**Task prompt:** Among the entries below, retype exactly the lines starting with the one with "Image resolution: width=1280" and going on through the one with "Viewport: 1243px width, 527px height.", but not the pictures.

Start of Records for the task

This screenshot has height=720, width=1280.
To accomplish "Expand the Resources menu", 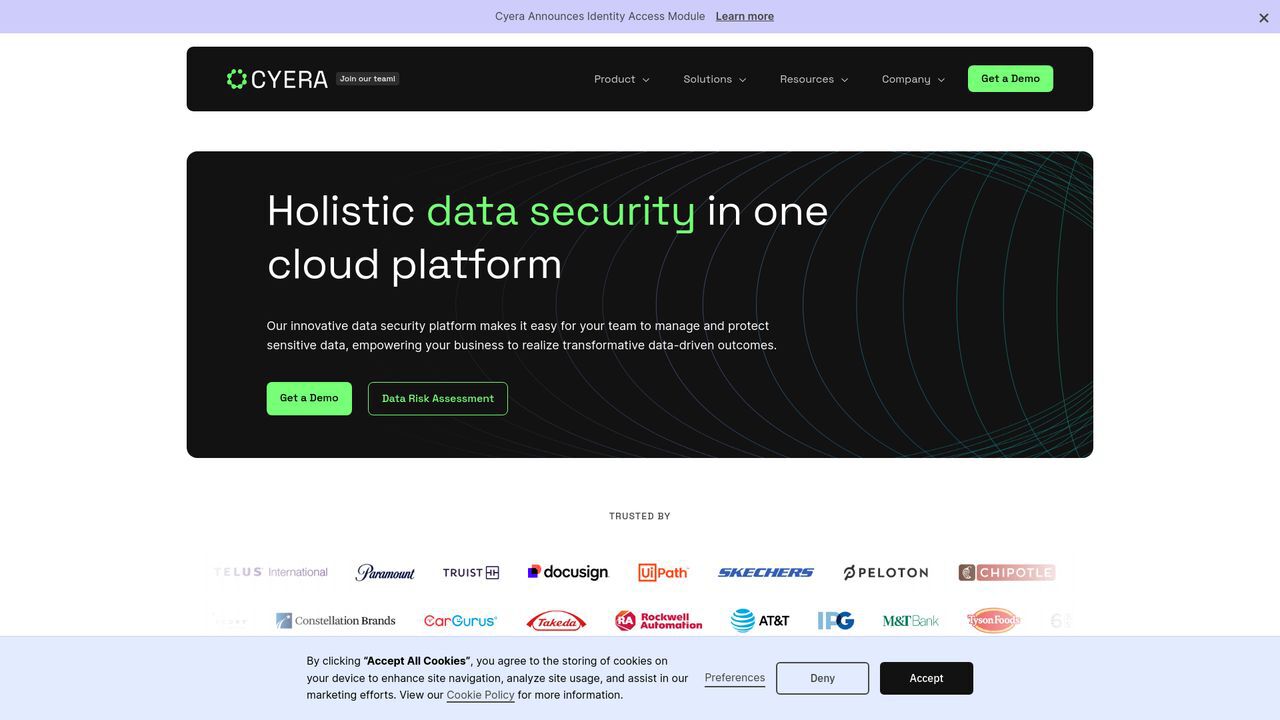I will pyautogui.click(x=813, y=79).
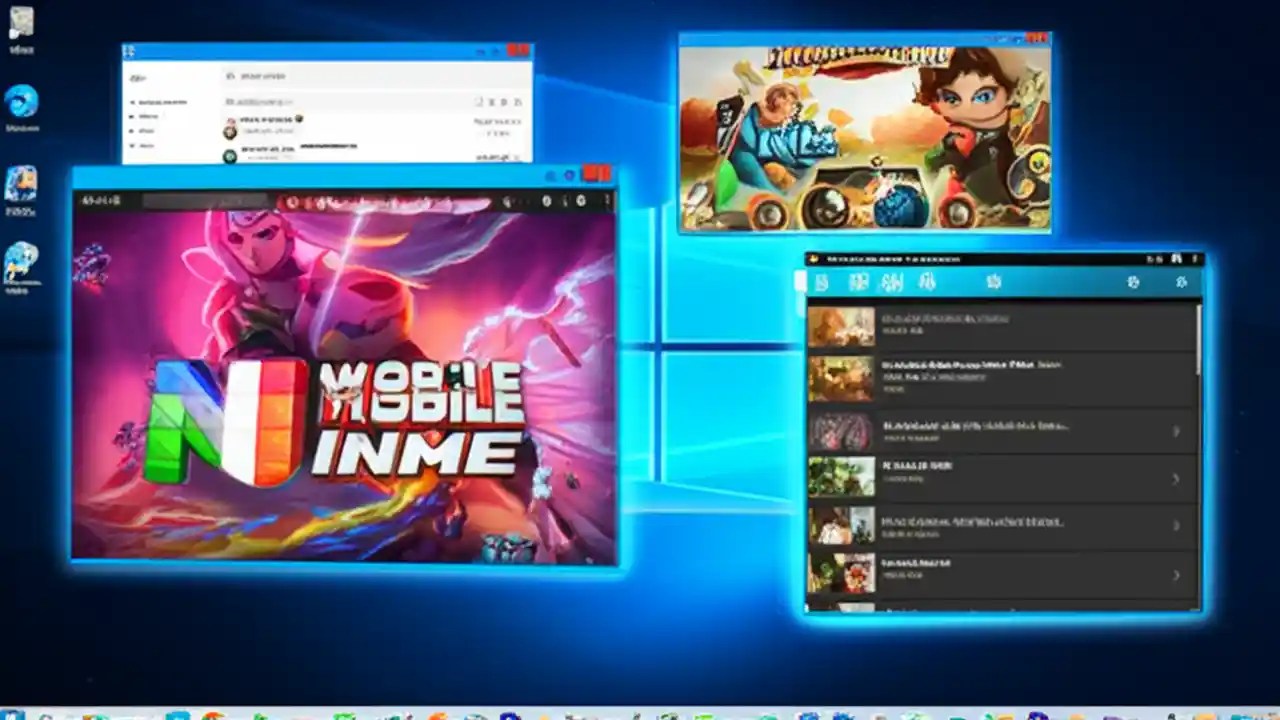Viewport: 1280px width, 720px height.
Task: Click the filter icon at the top-right of the white window
Action: pyautogui.click(x=517, y=101)
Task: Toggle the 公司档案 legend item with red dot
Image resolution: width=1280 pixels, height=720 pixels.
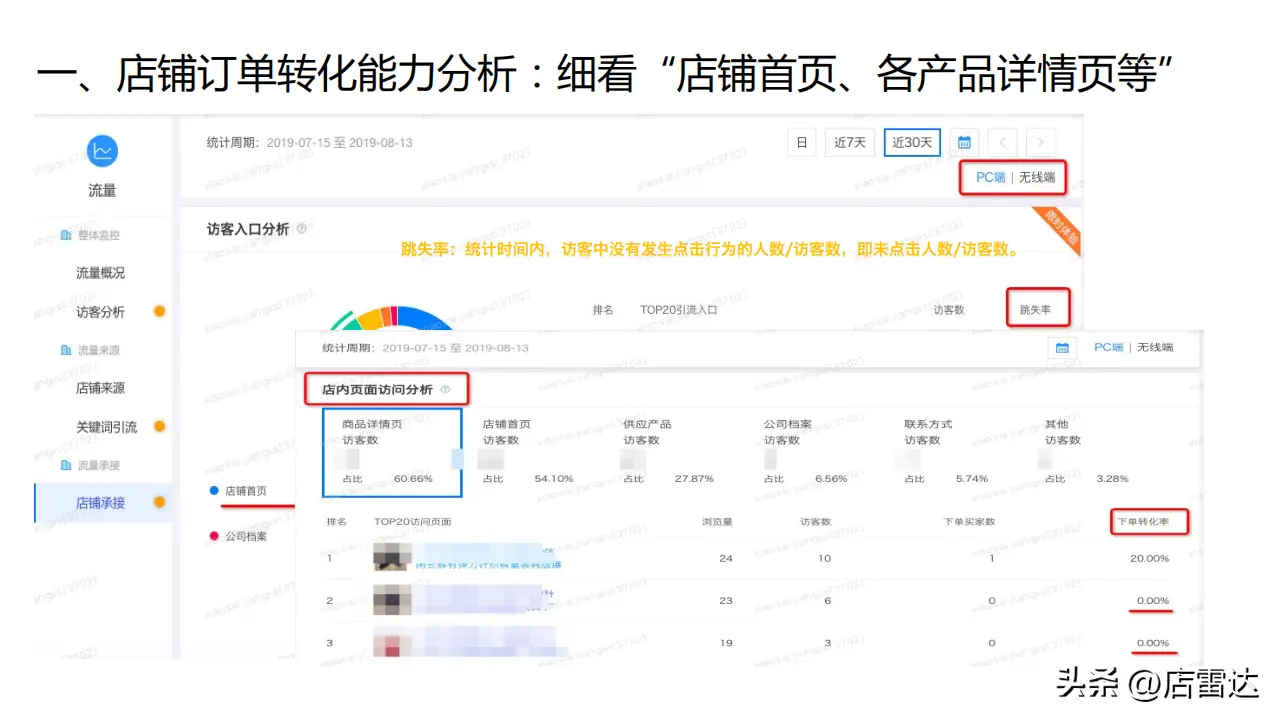Action: point(238,536)
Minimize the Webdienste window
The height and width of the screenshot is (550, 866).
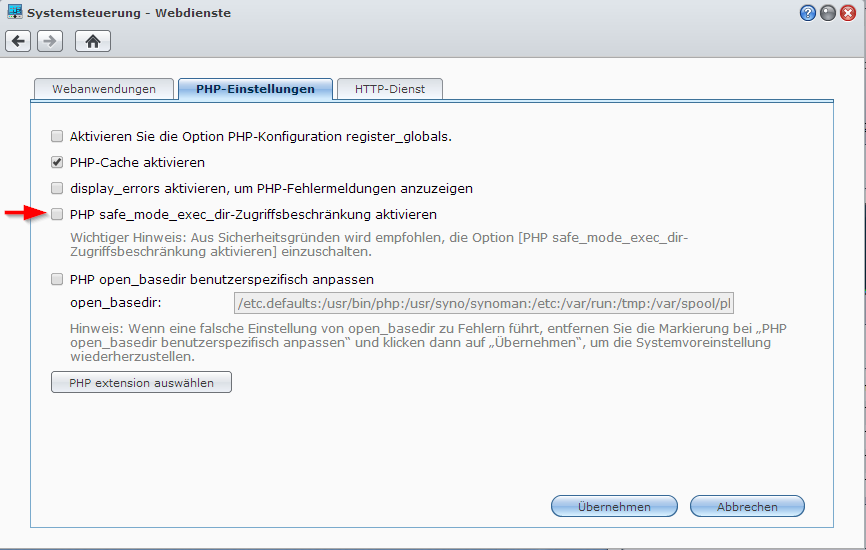click(x=828, y=13)
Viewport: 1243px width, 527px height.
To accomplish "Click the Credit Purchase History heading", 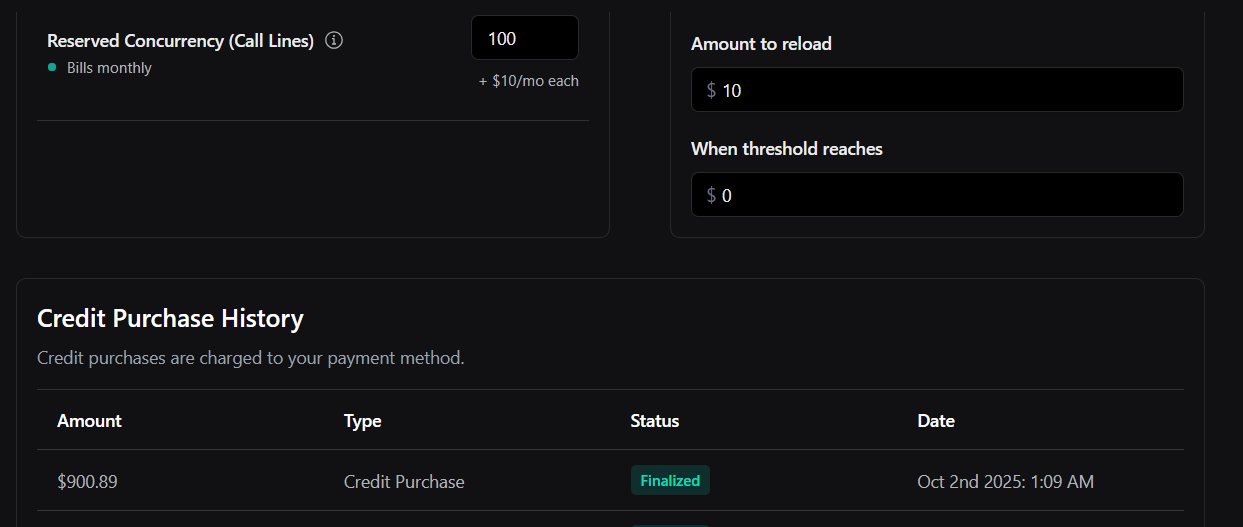I will pos(170,319).
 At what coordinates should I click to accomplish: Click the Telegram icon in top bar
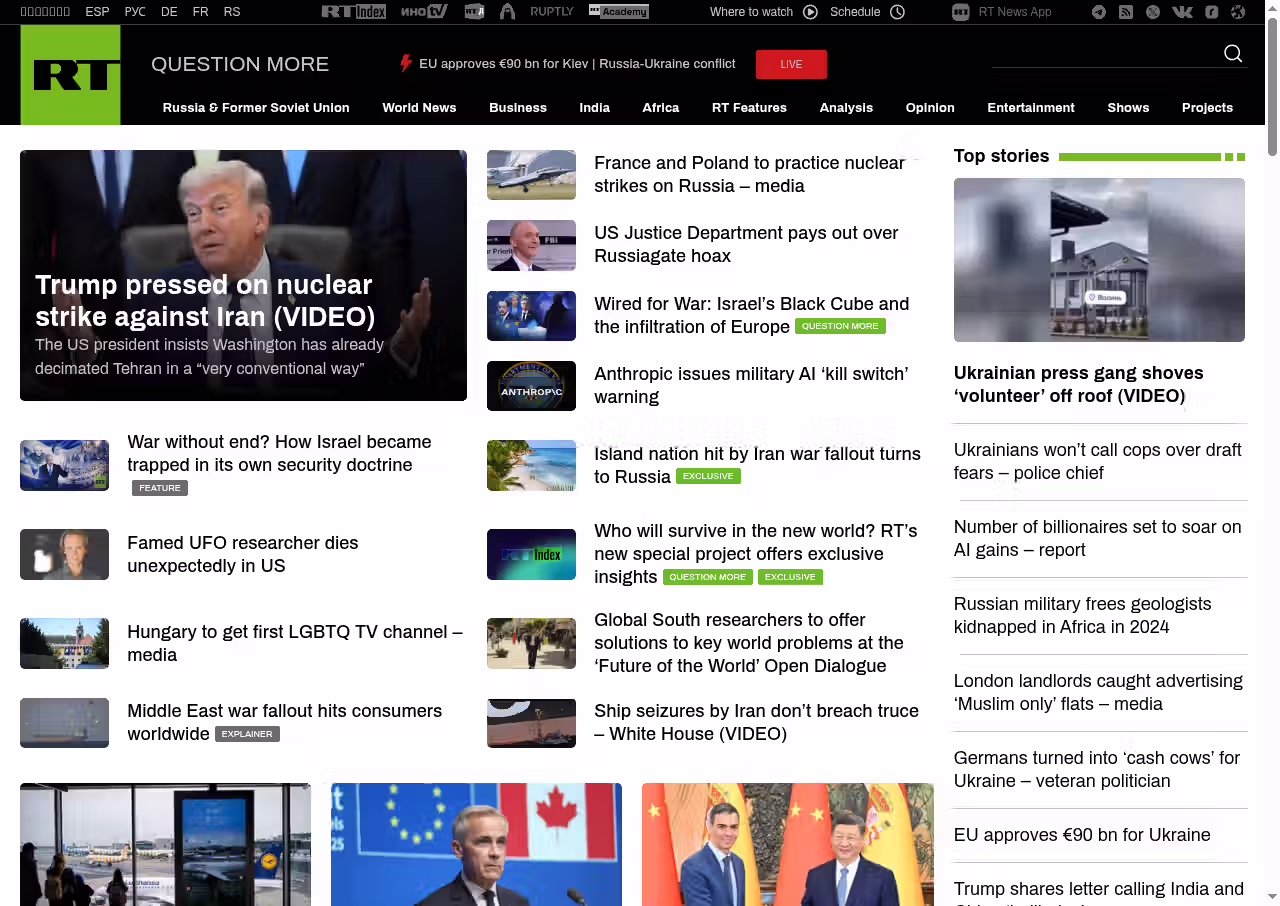[x=1099, y=12]
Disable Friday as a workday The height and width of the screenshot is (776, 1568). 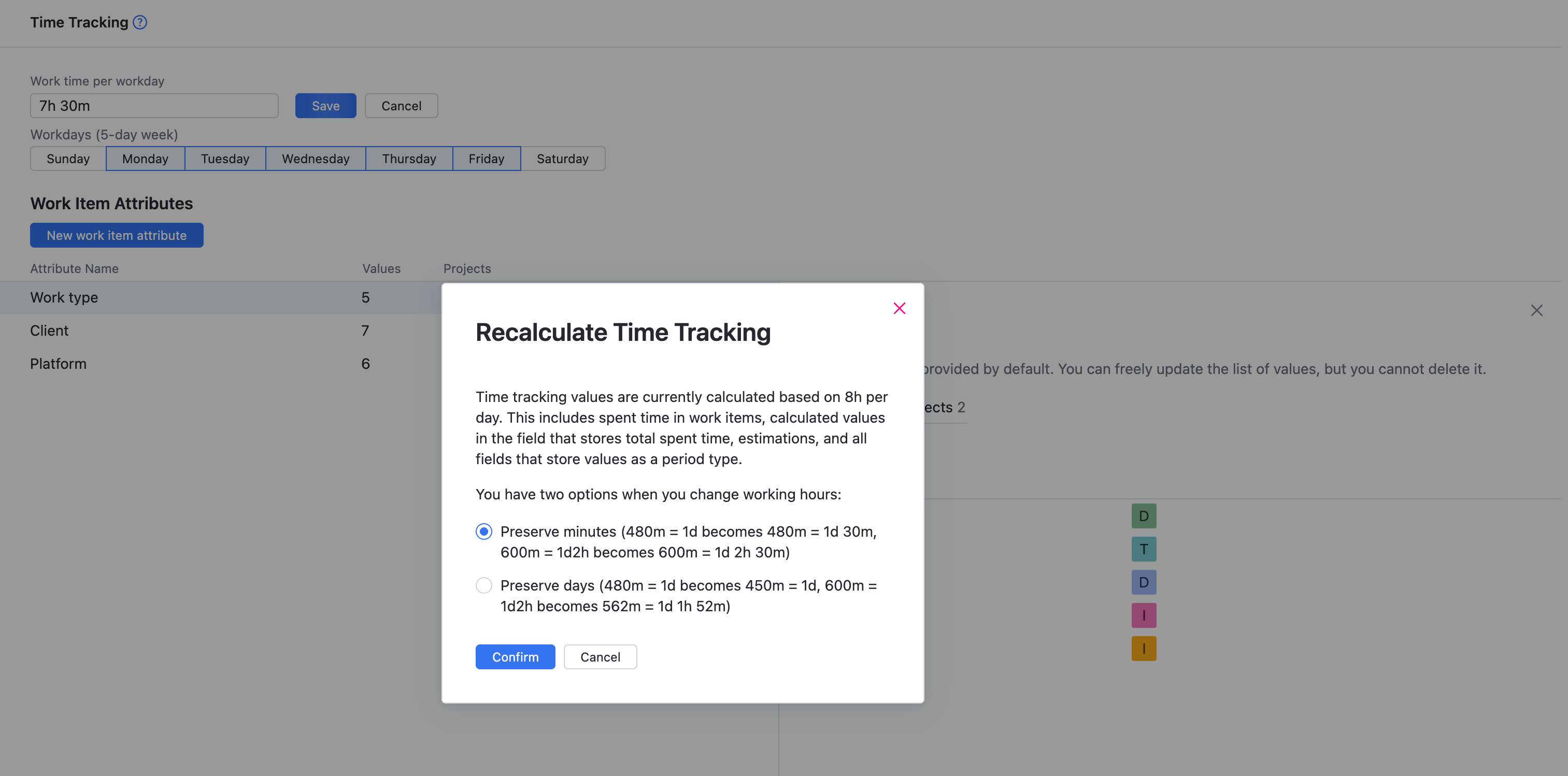(x=487, y=158)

End of Records for the task

**Answer to this exercise:**
Image resolution: width=1280 pixels, height=720 pixels.
Action: point(238,536)
Minimize the Webdienste window
The height and width of the screenshot is (550, 866).
click(x=828, y=13)
Viewport: 1243px width, 527px height.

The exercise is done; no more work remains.